SOURCE DOCUMENT:
□ □ □ □ □ □ □

After five seasons of non-competitive football, the Giants—fueled by the emergence of QB Daniel Jones and a healthy season from Barkley—won, burnished by a wild card road victory over Minnesota.

It was entirely cringe-worthy that the front office chose this moment to put the screws to Barkley. Yes, he missed the vast majority of 2020 with a torn ACL, and his comeback a year later wasn't the stuff dreams are made of. But Barkley persevered and returned to form last year.

That took work. Sorry Joe Schoen, but Barkley deserves his cash. This was not the time to toy with a vital piece of the puzzle.

Circumstances are different for the Colts and Raiders. Since the sudden retirement of Andrew Luck just before the 2019 season, the Colts have employed a revolving cast of quarterbacks.

Only Philip Rivers jelled with the team, leading the Colts to an 11-5 record in 2020. Neither Matt Ryan, Carson Wentz nor Jacoby Brissett could sustain a pulse, and that was with Taylor. Aside from saving on payroll, I can't imagine what the rebuilding Colts feel they'd accomplish without him.

While the Raiders had stability at quarterback, their performance was routinely mediocre. Like the Colts, they apparently regard their running back's requests as inconsequential. Maybe they have a Brown/Payton/Henry hybrid they're keeping secret?

□ □ □ □ □ □ □

WHAT THE EXERCISE ASKS:
In the football commentary, which quarterback led the Colts to an 11-5 record in 2020?

PROVIDED INFORMATION:

□ □ □ □ □ □ □

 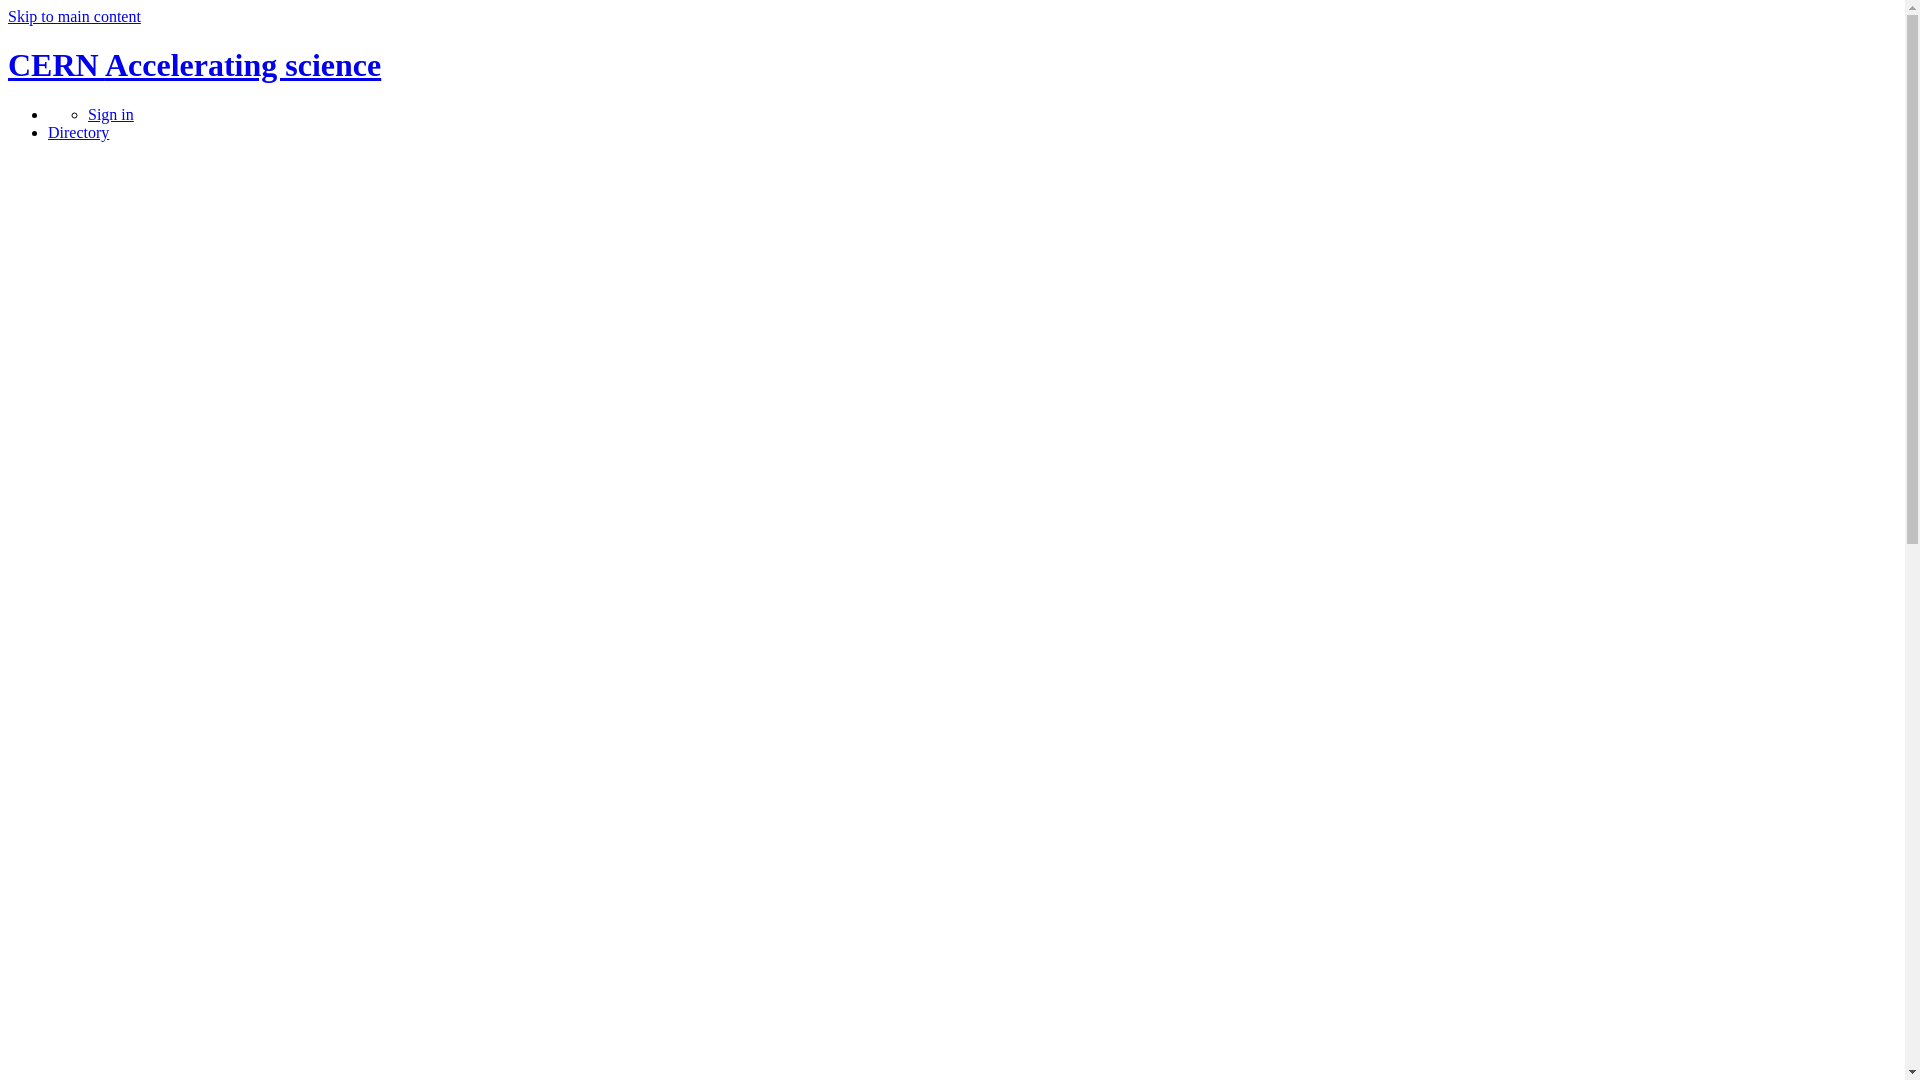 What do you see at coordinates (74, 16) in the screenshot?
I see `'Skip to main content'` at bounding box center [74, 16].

□ □ □ □ □ □ □

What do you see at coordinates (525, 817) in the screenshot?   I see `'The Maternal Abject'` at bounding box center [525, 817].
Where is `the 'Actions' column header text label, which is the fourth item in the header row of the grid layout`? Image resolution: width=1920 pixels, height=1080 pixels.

□ □ □ □ □ □ □

TASK SOLUTION:
Philip Rivers